This does not affect my opinion of the book or the content of my review.
Genres: New Adult Romance
Published by Indie/Self Published
Released on January 1, 2013
What are your thoughts on the ’80s? If you were a teen, like me, then this story will be full of nostalgia and fun. If you’re older, you can shake your head with thoughts that you lived through the best years and if you’re younger well just try to keep the envy in check. Haha!
But for reals, this was a fun, poignant return to the 80s as it follows the life a 17 year old small town Jersey girl and her friends through their last year of high school. There is no doubt that a teen girl is telling this story, but she is a mildly snarky, down to earth, warm-hearted, fun-loving hot-blooded girl of her times. It feels more like a walk down memory lane to me than a typical Young Adult story. The author brought those days to life in this Coming of Age story that can stand alone, but is the first part in a trilogy.
The story opens with an adult, Layla, reflecting back on her Senior year of high school when the now famous actor, Trip Wiley was just the new kid in school and the cute guy all the girls were panting after. Layla has lived in her house and her town all her life as have most of the kids so a new kid is exciting stuff. In her wry way, Layla sees things pretty clearly, knows how to navigate the intricacies of high school social life, and accepts matters without a lot of drama and fuss making her accepted and liked generally. She has her best friends and their group, her studies, her home with her dad and brother after her mom ran off on them, her pitiful requisite teen job, and her do-able dreams for the future. But into her well-planned comfortable life comes Trip. Layla is attracted to Trip, but doesn’t know what to make of him. He seems to like her and likes to hang out with her, but he never does anything about it and he dates other girls. Layla won’t be the girl panting after the guy who isn’t into her so she makes the most of the situation even with all her friends speculating. Meanwhile, kids are hooking up, partying, breaking up, figuring out their futures, and making it through school. Layla sees it all and knows that this is the last year they will all be together so she wants it never to end.

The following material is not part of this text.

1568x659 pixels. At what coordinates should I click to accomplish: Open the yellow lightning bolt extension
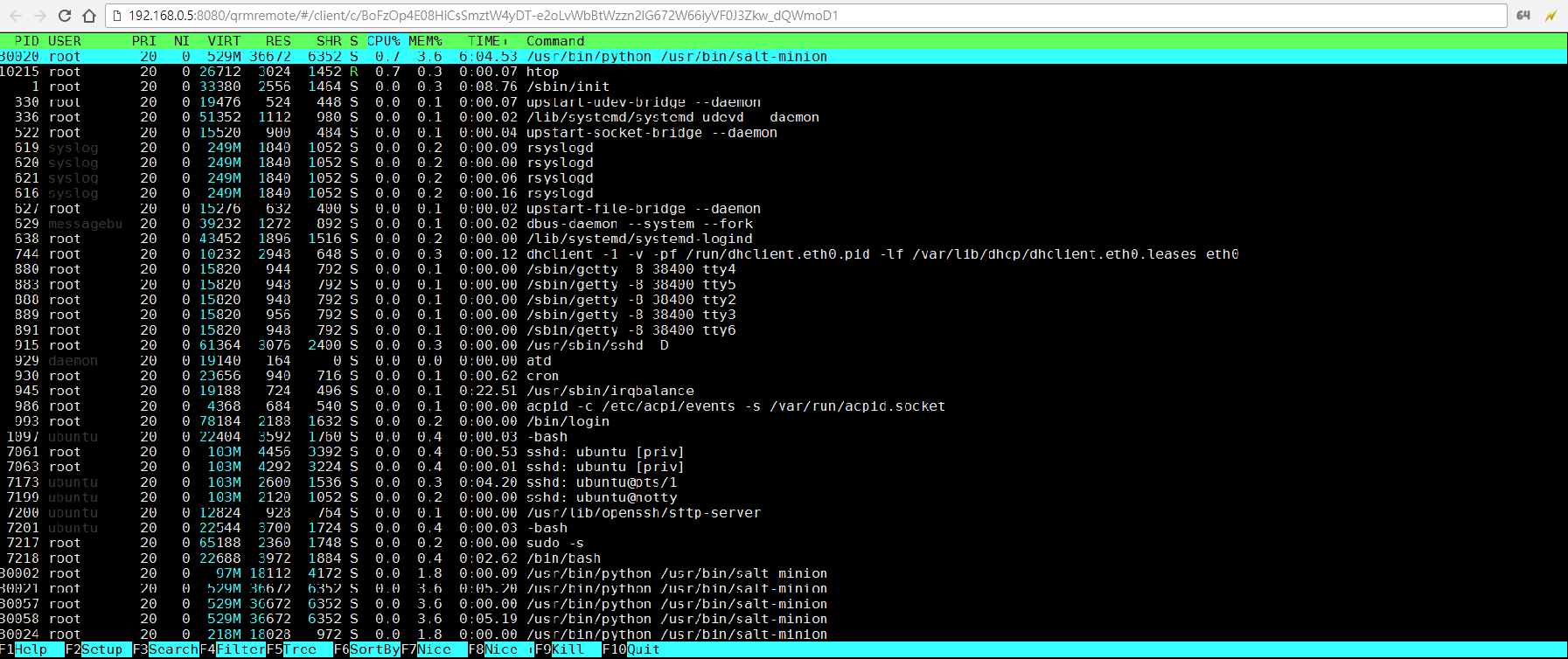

The story is told in first person by the heroine and the voice makes the reader feel like one is right there hanging out with Layla and her friends. Layla is a wonderful narrator with her sense of humor, keen observation skills, social maturity and self-awareness. She has her good moments and her fall on her face bad ones, but she owns it. The interactions between all the kids, their personalities, activities, dialogue and romances were so well-written. Honestly, I was so deep in the story and it kept generating memories from my own late teen years. It’s a bit of nostalgia that uplifts and isn’t a drag. I found myself smiling and laughing, sighing over painful moments, and ultimately so happy that the series continues on.

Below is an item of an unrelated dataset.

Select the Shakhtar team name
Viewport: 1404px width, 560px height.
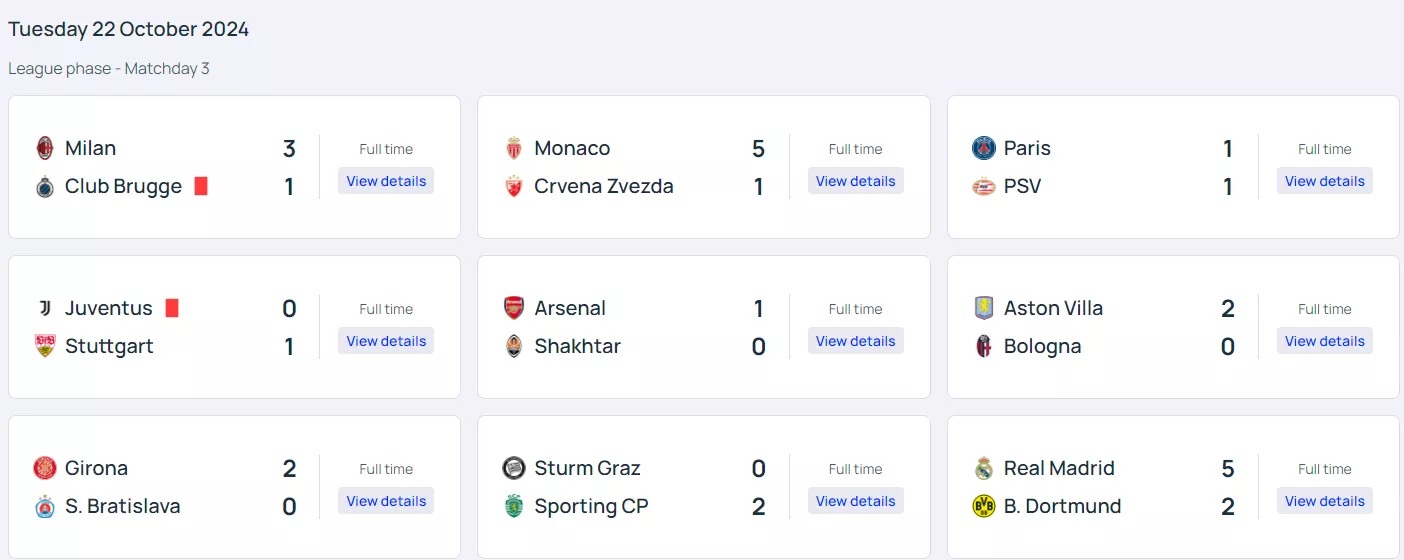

[quote]”How the hell can you be so calm about this?” he asked.
I shrugged and answered, “I’m not, really. I don’t want anyone to laugh at us for our terrible acting, but other than that, I know we’ll get a good grade. Mason’ll see how hard we-“
“Who cares about the grade, Layla? What if everyone thinks it sucks? What if we put ourselves out there and it turns out to be absolute shit? What if-“
“Trip! Chill. It’s not going to suck. You made sure of that. I would have been happy enough just to turn in something passable. You’re the one that treated it like Citizen Kane for godsakes. It’s gonna be great, you’ll see.”
He took a deep breath, gave me a high five and said, “Okay, okay. You’re right. Where the hell is Freeland with the damned TV?”
Soon enough, Roger showed up with the Audio-visual cart and I popped the tape into the VCR…And that’s how only a handful of people know that Trip’s first film was actual an amateur adaption of William Shakespeare’s Romeo & Juliet, opening to mixed reviews in the fall of 1990 during Mrs. Mason’s fifth period English Lit class at St. Nicetius Parochial High School in Norman, New Jersey.
Loc. 1222 Layla and Trip from Remember When[/quote]
The story involves language, partying, and some sexual situations so I’d say its best for an older teen audience. As to the young at heart crowd, I think this will have some appeal if you’re the type to watch 80’s teen movies. It will not feel like a typical YA Contemporary story b/c its actually the first part in a trilogy that will lead to college age and adulthood so its probably more for adults than anyone. All in all, its fun, heartwarming, and a glimpse back to a different decade.
My thanks to Net Galley for the opportunity to read this book in exchange for an honest review.